===== RECORDS FOR THE TASK =====
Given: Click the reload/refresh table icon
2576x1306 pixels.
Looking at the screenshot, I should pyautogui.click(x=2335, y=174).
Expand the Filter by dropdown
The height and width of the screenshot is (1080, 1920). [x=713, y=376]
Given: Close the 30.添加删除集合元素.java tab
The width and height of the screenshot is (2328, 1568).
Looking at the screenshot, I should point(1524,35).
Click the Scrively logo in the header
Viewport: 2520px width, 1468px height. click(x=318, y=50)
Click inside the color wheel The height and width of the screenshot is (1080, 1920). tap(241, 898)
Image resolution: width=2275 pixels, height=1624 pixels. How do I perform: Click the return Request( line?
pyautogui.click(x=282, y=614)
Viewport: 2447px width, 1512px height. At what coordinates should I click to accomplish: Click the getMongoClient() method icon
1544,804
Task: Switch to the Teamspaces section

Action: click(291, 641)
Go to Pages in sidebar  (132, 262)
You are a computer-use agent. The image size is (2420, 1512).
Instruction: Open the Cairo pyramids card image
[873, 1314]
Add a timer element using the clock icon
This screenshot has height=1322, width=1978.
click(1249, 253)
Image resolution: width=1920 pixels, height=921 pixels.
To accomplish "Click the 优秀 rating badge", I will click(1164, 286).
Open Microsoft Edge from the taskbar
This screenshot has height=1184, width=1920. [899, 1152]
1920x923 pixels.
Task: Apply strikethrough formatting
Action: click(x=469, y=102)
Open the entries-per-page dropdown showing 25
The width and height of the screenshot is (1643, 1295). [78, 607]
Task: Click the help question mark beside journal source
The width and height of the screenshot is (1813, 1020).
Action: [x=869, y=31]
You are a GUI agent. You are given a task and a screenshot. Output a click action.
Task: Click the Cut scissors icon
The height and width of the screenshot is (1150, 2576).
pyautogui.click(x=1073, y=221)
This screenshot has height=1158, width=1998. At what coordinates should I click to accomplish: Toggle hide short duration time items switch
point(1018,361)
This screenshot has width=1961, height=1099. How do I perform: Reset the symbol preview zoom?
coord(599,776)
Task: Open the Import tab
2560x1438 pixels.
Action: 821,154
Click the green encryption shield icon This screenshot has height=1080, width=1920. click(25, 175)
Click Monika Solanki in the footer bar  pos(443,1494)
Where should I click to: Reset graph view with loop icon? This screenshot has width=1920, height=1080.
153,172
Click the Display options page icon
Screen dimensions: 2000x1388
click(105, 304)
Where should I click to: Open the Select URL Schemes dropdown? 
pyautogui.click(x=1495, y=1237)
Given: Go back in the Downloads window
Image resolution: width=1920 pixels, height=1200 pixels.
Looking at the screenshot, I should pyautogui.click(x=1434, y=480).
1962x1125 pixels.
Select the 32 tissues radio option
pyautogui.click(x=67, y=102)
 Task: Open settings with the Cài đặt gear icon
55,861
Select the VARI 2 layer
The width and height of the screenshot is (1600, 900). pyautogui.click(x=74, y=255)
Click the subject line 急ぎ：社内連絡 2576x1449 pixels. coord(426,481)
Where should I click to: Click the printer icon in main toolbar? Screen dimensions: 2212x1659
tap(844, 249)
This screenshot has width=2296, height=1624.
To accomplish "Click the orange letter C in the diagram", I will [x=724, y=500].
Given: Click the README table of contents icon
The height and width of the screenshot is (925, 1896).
=====
Answer with one number only, the count of lines in the entries above that hold the string "agent".

2